Tenho uma relação engraçada com a Disney. Eles já me convidaram para projetos e depois me mostraram o caminho da porta de saída umas cinco vezes (risos). É uma relação de amor e ódio. Eles me adoram e chamam de volta, depois ficam com raiva de mim e me chutam pra fora. Eu tenho certeza de que isso vai continuar. No caso de Alice, eu disse que queria fazer esse material, sem ser muito sombrio ou fazer nada muito maluco. O material é esquisito o suficiente! É tão subversivo que, se fosse feito hoje em dia, provavelmente seria banido!

E é literatura infantil!
Pois é! Se fosse produzido nos dias de hoje, jamais seria chamado de literatura infantil. Seria, provavelmente, proibido para crianças.

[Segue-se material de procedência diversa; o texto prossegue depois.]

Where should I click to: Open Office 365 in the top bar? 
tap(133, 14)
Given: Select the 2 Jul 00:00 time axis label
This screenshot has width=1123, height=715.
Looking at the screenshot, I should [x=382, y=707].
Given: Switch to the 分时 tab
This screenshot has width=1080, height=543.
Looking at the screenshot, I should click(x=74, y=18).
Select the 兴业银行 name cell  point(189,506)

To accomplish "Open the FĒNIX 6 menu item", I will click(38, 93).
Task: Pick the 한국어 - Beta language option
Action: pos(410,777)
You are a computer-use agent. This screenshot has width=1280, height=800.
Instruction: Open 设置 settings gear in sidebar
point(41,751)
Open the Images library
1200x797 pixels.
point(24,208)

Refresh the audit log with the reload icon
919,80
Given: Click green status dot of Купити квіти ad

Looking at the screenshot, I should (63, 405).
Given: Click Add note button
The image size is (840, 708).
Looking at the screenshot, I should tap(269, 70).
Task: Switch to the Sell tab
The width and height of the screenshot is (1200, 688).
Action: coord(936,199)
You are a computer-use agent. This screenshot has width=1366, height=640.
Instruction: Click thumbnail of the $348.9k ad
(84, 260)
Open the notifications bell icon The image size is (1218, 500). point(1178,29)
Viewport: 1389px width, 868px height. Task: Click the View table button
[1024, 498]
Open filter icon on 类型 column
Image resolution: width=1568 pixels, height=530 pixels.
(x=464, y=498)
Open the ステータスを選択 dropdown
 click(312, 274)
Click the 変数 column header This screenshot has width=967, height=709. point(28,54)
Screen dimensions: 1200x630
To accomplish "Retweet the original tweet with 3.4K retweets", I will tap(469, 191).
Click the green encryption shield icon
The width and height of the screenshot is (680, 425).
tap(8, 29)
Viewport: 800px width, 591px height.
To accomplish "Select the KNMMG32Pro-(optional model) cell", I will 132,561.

E talvez para adultos também!

Você já foi visto como um cineasta underground, mas agora está fazendo um filme para a Disney. Qual é a diferença?
Eu converso com muita gente que faz filme independente e percebo que os problemas são sempre os mesmos: você precisa da grana de alguém, seja de um estúdio ou de algum ricaço maluco, o que pode ser ainda mais complicado. A natureza do cinema é essa. Eu entendo essa natureza e aprendi a aceitá-la. Hoje consigo fazer filmes grandes ou de orçamento pequeno.

Esse é o oitavo filme que você faz com Johnny Depp. Que tipo de alquimia existe entre vocês?
Nós nunca pensamos nisso, e talvez seja essa a mágica. Nós vivemos o presente, não pensamos no que já fizemos nem no que vamos fazer no futuro. Além disso, temos um gosto muito parecido, e isso ficou muito claro pra mim em “Edward Mãos de Tesoura”. Temos um atalho na comunicação que torna tudo mais fácil e divertido.

Como foi fazer um filme em 3D? Este é o futuro do cinema?
Eu não sei se teria feito esse filme se não fosse 3D. A proposta me pareceu uma mistura de mídias interessante. E isso me deixou muito animado. O 3D é mais uma ferramenta. Algo que tem potencial de adicionar mais uma camada extra de sensações ao cinema. Existe a música, a cor, o movimento... e o 3D. Mas essa tecnologia não vai ser salvadora de nada nem a razão de ser do cinema. Pode acreditar que nos próximos meses será lançada uma porção de filmes 3D bem porcarias porque muita gente vai achar que basta ser 3D para ser bom. É a nova onda.

Qual será seu próximo projeto?
Vou refilmar “Frankenweenie”, o segundo filme da minha carreira, em 3D.